Though it may be undesirable in terms of the productivity and diversity of your workforce, simple rule-based rehiring is, well, simple. When the economy opens up again and you are ready to get back to business, you may not have the time to perform a careful assessment of employee productivity. This is where having conducted an internal pay equity analysis can help.
Besides explaining apparent gender pay gaps (or pay gaps between other protected classes of workers), a pay equity analysis also identifies your most productive employees. Most are aware that pay equity analyses identify individual employees who are underpaid relative to their contributions. What is less well-known is that pay equity analyses also identify individual employees whose contributions fall short of their compensation.

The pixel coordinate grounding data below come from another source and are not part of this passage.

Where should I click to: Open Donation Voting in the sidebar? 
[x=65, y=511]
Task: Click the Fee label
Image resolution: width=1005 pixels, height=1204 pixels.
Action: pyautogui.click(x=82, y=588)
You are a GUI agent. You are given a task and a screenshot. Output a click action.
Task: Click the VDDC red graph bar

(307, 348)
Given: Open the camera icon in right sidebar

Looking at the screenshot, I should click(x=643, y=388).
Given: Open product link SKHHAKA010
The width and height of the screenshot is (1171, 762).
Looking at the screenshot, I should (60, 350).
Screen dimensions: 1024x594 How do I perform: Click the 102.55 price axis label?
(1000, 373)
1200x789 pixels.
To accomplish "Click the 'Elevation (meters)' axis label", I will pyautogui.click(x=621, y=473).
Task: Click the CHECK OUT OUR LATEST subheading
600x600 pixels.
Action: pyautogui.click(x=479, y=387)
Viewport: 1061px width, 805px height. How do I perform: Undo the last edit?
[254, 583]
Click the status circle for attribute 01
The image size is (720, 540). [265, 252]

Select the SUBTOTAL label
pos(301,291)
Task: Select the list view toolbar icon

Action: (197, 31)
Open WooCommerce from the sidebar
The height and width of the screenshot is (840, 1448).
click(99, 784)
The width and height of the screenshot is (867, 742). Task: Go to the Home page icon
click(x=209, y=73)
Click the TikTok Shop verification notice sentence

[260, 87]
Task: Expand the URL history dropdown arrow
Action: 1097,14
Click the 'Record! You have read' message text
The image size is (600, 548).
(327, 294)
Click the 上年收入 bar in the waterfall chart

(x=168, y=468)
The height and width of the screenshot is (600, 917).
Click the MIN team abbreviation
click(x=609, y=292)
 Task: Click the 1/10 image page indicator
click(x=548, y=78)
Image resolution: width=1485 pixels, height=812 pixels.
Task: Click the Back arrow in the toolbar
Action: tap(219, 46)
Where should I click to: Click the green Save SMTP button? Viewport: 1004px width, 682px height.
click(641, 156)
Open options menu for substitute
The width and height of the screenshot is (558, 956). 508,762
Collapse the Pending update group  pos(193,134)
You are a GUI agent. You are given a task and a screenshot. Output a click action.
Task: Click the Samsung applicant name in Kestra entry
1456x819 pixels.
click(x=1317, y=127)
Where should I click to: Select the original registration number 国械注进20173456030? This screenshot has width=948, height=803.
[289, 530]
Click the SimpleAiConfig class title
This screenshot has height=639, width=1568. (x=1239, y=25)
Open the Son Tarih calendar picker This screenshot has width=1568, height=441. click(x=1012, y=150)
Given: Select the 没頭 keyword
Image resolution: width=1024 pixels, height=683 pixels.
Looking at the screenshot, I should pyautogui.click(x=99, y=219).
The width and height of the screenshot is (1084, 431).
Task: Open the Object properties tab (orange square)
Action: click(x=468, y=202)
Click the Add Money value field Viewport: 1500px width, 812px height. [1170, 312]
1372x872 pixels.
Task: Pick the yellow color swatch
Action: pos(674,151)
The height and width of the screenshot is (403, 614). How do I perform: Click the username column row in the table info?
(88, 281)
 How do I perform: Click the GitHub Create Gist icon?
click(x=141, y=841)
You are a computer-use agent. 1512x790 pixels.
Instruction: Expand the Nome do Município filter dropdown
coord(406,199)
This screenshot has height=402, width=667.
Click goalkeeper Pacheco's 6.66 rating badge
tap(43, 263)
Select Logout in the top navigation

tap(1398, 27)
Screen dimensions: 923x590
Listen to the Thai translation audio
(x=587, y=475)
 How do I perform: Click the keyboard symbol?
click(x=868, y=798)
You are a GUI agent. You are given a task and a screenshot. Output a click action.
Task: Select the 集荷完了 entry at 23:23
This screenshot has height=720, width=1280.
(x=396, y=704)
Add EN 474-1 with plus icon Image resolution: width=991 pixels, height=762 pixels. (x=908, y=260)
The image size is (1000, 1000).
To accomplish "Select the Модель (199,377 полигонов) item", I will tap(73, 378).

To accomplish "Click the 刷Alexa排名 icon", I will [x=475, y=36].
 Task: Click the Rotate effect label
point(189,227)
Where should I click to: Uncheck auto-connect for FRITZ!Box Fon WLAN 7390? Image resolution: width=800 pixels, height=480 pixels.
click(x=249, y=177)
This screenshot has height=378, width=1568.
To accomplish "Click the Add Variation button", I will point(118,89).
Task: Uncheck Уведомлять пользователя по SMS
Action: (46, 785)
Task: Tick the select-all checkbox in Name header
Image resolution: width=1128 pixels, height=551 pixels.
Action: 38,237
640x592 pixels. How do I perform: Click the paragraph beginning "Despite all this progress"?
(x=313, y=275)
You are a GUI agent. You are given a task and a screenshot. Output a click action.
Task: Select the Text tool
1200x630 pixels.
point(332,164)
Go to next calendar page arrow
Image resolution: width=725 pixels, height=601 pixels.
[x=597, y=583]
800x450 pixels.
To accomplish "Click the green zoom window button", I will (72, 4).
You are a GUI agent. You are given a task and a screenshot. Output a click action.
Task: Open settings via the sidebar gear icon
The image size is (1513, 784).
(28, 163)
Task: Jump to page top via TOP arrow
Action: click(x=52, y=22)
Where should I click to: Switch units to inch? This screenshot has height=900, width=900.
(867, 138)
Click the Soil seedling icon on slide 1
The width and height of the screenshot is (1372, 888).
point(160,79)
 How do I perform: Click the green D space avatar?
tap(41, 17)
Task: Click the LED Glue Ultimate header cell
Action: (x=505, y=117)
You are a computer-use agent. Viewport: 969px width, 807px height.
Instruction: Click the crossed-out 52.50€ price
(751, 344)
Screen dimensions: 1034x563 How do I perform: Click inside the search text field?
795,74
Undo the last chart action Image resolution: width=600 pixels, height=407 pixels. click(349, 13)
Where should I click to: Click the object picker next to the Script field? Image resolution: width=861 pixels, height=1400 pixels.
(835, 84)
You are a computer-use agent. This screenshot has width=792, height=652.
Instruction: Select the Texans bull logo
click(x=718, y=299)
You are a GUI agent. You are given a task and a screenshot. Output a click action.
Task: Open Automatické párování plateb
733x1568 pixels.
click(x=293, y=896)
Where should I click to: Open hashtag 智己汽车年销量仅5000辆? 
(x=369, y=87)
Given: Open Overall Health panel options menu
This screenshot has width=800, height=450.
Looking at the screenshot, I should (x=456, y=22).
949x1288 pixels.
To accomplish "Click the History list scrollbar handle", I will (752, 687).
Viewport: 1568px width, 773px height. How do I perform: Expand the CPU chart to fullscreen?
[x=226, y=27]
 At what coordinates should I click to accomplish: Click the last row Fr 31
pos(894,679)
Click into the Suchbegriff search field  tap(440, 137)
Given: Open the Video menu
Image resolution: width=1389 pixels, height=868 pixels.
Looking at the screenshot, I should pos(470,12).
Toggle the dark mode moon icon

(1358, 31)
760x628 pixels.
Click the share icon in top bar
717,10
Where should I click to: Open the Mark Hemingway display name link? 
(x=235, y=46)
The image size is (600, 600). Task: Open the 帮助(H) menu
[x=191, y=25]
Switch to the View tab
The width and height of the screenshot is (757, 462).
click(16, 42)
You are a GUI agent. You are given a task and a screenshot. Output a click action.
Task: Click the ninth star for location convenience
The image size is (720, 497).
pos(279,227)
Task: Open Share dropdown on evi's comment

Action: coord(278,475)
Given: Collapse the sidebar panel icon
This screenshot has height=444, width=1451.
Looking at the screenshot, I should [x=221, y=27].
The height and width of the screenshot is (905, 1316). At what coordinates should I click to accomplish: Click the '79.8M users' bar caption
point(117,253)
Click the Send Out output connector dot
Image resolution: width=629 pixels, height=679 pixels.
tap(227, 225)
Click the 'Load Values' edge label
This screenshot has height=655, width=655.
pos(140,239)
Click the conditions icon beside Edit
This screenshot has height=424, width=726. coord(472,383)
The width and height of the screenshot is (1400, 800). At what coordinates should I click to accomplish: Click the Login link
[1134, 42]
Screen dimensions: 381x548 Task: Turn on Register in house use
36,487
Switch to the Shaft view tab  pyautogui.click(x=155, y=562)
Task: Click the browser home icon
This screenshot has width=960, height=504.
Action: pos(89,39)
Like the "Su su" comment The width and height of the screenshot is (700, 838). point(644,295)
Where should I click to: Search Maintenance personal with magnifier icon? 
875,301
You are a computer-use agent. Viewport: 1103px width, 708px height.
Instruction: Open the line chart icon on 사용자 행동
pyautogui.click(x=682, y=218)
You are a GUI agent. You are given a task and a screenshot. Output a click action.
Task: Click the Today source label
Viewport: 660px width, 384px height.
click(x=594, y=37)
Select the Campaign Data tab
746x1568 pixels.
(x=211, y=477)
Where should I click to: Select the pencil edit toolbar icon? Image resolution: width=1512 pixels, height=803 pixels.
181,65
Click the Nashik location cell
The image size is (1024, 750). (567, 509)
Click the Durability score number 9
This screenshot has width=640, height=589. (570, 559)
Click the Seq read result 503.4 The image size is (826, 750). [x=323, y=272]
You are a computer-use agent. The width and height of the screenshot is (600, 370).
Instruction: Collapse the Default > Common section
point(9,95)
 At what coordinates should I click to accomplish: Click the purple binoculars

Businesses who have conducted a pay equity analysis have already conducted the productivity evaluation that is necessary for making sound rehiring decisions. As you maximize the productivity of your rehires, consulting your pay equity analysis for rehiring also makes use of the rehiring process as an additional means of addressing identified disparities. If under-performing employees were predominantly represented in some protected classes (i.e., certain groups defined by gender and/or race/ethnicity), focusing your rehiring on better performing employees will reduce your pay disparities.
In sum, restarting your business is an opportunity to hone your workforce to best face the new challenges brought by Coronavirus. Conducting a pay equity analysis now will prepare you to make the most of this opportunity.
[1] This is particularly true for federal contractors, who are required by the OFFCP to regularly update AAPs.
[2] Kalev, A. (2014). How You Downsize Is Who You Downsize Biased Formalization, Accountability, and Managerial Diversity. American Sociological Review, 79(1), 109-135.
[3] Kalev Alexandra (2016, July 26). How “Neutral” Layoffs Disproportionately Affect Women and Minorities. Harvard Business Review.